[liberationtech] Safe app like Dropbox?

Jacob Appelbaum jacob at appelbaum.net
Mon Jan 7 16:57:17 PST 2013


Julian Oliver:
> ..on Mon, Jan 07, 2013 at 02:20:28PM -0800, John Adams wrote:
>> On Sun, Jan 6, 2013 at 1:47 PM, Jacob Appelbaum <jacob at appelbaum.net> wrote:
>>
>>> I generally agree that the data should be encrypted, though I think it
>>> should also be authenticated and integrity checked before it is actually
>>> used.
>>>
>>
>> If this level of paranoia is relevant to you, then maintain multiple
>> offline SHA, MD5, and other checksum formats before use.
>>
>> It would be trivial to script this outside of Dropbox's scope.
>>
>>
>>> I also think most disk images are not actually that difficult to brute
>>> force - I was involved in a project to perform FileVault bruteforcing
>>> accelerated by an FPGA a few years ago. With a modern GPU, I think
>>> things are pretty slanted toward the attacker.
>>>
>>
>> Saying that it's possible to break all encryption, all the time, is a
>> non-answer and doesn't address practical uses of cryptography. It also
>> creates an environment of fear for casual users.
> 
> Well said! Context is more important than the generalised fear of The
> Vulnerability. 

What world wide context are you operating in exactly? How does that
compose with your local context?

> As long as people are entirely dependent on the discreditations of 'security
> experts' they're not making decisions, in local knowledge, for themselves.
> Hence, experts can even put people at greater risk. 
> 

Dependence on experts is a problem. Dismissal without a reasonable
solution is as big of a problem if not bigger, I think.

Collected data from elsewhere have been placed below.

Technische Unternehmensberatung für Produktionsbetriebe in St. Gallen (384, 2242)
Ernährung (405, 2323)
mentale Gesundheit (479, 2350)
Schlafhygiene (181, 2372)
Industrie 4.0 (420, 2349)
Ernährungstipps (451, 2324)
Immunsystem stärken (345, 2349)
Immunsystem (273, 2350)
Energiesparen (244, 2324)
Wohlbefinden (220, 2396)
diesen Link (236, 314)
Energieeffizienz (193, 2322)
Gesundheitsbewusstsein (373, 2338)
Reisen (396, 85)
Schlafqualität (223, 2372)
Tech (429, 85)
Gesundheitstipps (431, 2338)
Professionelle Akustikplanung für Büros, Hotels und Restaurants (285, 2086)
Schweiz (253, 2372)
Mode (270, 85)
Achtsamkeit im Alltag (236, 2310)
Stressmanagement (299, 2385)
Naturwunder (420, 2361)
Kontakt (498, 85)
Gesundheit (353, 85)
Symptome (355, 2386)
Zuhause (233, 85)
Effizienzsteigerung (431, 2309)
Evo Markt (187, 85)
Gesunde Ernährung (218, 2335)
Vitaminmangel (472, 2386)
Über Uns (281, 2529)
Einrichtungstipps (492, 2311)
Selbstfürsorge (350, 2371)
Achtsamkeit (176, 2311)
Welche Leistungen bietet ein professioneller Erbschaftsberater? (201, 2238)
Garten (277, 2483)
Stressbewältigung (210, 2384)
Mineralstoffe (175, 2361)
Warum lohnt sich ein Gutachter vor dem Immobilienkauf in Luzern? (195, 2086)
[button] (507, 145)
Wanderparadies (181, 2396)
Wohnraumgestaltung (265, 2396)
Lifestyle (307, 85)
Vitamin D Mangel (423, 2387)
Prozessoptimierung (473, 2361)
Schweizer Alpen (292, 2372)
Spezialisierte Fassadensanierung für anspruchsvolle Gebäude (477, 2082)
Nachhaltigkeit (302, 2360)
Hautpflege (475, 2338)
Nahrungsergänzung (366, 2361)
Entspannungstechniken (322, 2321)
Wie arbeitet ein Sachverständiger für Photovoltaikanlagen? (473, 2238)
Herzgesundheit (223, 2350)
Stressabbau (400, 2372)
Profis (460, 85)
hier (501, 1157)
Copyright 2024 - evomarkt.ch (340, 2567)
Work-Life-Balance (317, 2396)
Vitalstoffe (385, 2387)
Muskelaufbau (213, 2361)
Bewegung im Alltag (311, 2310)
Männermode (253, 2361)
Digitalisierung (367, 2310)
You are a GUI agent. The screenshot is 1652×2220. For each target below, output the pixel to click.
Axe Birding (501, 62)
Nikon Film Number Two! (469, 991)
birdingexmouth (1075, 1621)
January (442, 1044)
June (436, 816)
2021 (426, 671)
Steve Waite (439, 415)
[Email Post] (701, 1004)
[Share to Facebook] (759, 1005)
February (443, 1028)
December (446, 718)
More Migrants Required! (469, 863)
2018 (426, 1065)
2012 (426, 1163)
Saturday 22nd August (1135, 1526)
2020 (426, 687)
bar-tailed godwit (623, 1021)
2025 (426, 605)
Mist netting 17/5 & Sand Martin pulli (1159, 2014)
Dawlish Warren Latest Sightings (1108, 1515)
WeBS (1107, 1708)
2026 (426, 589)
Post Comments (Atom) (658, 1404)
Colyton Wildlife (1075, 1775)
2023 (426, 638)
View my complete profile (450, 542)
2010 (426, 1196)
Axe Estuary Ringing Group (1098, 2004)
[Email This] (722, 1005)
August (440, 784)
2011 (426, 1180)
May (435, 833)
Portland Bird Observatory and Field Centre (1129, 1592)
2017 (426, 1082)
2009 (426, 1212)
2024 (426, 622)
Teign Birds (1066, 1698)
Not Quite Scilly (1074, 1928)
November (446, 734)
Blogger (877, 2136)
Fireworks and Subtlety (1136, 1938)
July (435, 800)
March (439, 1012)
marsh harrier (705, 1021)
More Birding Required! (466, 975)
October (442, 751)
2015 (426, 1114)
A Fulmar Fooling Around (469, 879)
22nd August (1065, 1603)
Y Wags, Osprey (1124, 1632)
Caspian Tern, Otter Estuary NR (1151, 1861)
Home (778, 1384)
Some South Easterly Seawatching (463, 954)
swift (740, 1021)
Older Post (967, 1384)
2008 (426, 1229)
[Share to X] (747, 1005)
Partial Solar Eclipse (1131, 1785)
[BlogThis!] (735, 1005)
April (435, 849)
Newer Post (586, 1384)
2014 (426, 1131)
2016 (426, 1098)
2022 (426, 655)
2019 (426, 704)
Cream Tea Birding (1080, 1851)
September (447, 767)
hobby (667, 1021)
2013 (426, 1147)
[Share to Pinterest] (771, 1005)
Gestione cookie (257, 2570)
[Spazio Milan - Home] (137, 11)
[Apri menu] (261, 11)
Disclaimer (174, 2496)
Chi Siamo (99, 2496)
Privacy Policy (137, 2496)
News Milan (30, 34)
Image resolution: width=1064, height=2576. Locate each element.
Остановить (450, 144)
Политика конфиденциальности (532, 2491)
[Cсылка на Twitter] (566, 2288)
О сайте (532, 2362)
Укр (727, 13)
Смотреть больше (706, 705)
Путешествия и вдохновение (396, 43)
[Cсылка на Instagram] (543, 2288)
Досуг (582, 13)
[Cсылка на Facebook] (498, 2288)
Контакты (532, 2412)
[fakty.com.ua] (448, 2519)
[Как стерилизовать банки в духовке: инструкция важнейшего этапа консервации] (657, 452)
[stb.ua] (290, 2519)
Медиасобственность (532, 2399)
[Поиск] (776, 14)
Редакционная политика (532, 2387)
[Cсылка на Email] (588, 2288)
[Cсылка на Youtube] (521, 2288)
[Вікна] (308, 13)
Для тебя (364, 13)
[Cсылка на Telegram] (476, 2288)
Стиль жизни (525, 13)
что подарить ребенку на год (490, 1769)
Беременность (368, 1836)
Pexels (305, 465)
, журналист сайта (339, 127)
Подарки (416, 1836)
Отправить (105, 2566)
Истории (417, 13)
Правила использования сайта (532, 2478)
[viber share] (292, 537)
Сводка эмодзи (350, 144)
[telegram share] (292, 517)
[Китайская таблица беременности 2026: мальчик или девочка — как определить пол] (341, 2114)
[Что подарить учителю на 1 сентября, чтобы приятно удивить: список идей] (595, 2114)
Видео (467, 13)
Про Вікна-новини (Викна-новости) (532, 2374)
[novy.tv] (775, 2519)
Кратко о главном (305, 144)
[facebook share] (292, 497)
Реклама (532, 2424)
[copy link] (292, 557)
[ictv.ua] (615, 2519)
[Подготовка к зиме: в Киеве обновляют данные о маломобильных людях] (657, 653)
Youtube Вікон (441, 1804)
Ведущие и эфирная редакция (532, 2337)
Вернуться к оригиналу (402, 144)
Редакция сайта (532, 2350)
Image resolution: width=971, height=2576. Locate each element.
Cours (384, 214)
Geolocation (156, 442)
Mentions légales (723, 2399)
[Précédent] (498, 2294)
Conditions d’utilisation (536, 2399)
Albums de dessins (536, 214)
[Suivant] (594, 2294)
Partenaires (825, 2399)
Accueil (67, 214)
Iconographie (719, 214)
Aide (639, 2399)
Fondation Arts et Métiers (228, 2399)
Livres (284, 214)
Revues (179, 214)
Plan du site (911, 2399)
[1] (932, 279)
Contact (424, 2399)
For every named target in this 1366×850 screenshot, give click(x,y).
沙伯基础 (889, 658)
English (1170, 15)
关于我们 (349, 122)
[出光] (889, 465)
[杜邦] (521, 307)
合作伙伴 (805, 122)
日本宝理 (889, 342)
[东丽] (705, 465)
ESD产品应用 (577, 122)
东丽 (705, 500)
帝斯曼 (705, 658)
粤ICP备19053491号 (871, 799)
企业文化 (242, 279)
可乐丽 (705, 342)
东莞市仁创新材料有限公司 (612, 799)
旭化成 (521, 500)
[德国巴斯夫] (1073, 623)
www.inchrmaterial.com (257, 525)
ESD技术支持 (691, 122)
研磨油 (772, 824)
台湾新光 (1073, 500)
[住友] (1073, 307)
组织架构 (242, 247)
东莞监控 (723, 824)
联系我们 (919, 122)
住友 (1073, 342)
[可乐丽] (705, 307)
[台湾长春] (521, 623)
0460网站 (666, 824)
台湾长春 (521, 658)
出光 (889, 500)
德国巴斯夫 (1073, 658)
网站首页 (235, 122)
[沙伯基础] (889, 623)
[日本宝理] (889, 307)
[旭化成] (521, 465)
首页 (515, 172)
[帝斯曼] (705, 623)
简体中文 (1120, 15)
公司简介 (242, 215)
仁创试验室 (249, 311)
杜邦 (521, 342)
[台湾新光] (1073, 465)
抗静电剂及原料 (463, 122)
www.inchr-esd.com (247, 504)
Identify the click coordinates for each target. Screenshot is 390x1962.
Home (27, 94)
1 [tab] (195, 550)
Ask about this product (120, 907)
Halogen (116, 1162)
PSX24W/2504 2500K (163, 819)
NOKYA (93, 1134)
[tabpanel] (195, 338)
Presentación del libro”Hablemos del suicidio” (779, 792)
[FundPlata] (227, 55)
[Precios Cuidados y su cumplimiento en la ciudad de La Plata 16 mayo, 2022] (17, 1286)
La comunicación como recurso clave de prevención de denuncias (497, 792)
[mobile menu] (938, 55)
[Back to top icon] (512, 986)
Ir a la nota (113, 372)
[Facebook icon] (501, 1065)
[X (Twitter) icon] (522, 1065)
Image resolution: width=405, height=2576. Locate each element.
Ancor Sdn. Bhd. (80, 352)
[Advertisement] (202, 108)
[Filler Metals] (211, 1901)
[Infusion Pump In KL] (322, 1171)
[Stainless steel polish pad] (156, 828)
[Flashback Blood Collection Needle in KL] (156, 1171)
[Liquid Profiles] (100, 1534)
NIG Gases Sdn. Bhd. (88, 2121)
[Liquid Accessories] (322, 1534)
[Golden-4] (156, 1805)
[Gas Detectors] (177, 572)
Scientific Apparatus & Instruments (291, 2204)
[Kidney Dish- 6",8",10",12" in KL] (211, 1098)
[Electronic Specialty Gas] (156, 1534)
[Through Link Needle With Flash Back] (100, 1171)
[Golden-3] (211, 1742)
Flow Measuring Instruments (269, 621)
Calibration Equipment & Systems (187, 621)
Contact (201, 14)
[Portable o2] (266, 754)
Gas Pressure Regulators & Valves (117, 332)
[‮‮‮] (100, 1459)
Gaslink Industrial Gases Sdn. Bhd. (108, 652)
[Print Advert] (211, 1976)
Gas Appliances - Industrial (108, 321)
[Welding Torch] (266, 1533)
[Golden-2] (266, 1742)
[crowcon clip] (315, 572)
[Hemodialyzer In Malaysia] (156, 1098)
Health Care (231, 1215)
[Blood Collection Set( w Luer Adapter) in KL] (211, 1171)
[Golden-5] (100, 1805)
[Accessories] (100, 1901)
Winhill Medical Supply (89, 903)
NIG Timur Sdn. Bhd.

> The 'security' of any service, method or protocol is always relative to the
> context it is used within. Crudely put, two friends chatting loudly in a street
> parade may carry less risk of eavesdropping than sending a 4096 bit GPG
> encrypted email from one host on the Internet to another.
> 

In a sense, sure. Absent an attacker, lots of stuff is "secure" by some
arbitrary standard. However, I'd say factually checking if something is
practically broken or safe when there is a given threat is rather
straight forward. If you're using RSA with a 512bit modulus, it isn't
secure by our standards today and it won't survive passive
eavesdropping. If an attacker is able to access an account and they do
replace the encrypted file, the attacker likely has a rather soft attack
surface to poke. Similarly, chatting on the street isn't secure, it may
simply be that no one was listening or the attacker didn't reveal that
they were listening.

Contextually I understand that one might feel safer but I think neither
stands up to real scrutiny when there is an attacker. It seems rather
straight forward to ensure that counter measures are taken and that the
underlying technology provides certain assurances.